- Greek crisis Summit on Monday, while Eurogroup to be scheduled before that
- Eurozone banks took up EUR 74bn in the ECB’s fourth TLTRO
- Higher energy prices, lift US consumer prices, while a stronger dollar pushes down core prices
Europe to increase efforts to reach Greece deal
Thursday’s Eurogroup made little progress towards a deal on Greece, though there will now be an emergency Euro Summit on Monday. In addition, a Eurogroup meeting will be planned before then, in order to lay the groundwork for a deal. All this shows that despite the heated rhetoric a strong push is being made to reach an agreement before the end of the month, when IMF payments fall due. The pressure to reach a deal was also underlined by reports that in the first four days of this week, Greek deposit outflows accelerated to EUR 3bn. Apparently the Bank of Greece will request an increase in the ELA limit today.
Fourth ECB TLTRO sees high demand again …
The ECB allotted EUR 73.8bn in its fourth TLTRO, following EUR 97.8bn in the third operation in March. As in the first three TLTROs, it was mainly Spanish and Italian banks that took up the loans. In the four TLTROs that have been allotted so far, banks have borrowed a total amount of EUR 385bn, which is equal to almost 4% of eurozone GDP. The borrowing allowance of the first two TLTROs (in Sep and Dec 2014) was based on the outstanding amounts of bank loans to non-financial corporations and households (ex. mortgages) at the end of April 2014. In contrast, the allowance for the third and fourth operations was based on the increase in lending between the end of April 2014 and the reference month of the relevant TLTRO, versus a certain threshold. Therefore, the positive take-up in TLTROs 3-4 indicates that bank lending to the private sector is picking up.
… as bank lending increases
Indeed, ECB data shows that the monthly flow in loans to households and non-financial corporations (adjusted for sales and securitization) turned positive in August 2014, after having contracted almost non-stop during the previous two years. It has accelerated markedly since the start of this year. In April, the monthly flow came out at EUR 15bn, up from EUR 9bn in March. This rise in bank lending has also been signalled by the last couple of quarterly ECB Bank Lending Surveys, which have shown that banks are easing lending conditions, while demand for bank loans is rising.
US consumer prices rise in May
US headline consumer prices recorded the largest increase in two years in May, rising 0.4%, up from 0.1% the previous month, boosted by a 4.3% increase in energy prices. The core CPI showed some softness, rising just 0.1%, down from 0.3% in April. Mainly apparel and used cars declined in May. Import prices for non-oil imports continue to fall and this could be pushing down core inflation a bit. This impact should diminish in time.
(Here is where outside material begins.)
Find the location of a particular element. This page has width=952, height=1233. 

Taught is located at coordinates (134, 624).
Compared to a year earlier, prices were unchanged, while core CPI was up 1.7%.
Fed remains confident about inflation reaching 2% target
We don’t think that the somewhat weaker core CPI will change the view of the Fed on a rate hike, as early as September. Wednesday’s FOMC press statement suggests the Fed remains confident that inflation will gradually move to its 2% target and that it does not have to wait for inflation to reach this target to hike rates.
US labour market remains solid
Meanwhile, initial jobless claims declined to 267k in the week ended June 13 from 279K last week. This is the week which the government surveys employers for the June nonfarm payrolls, suggesting that this job report will be strong.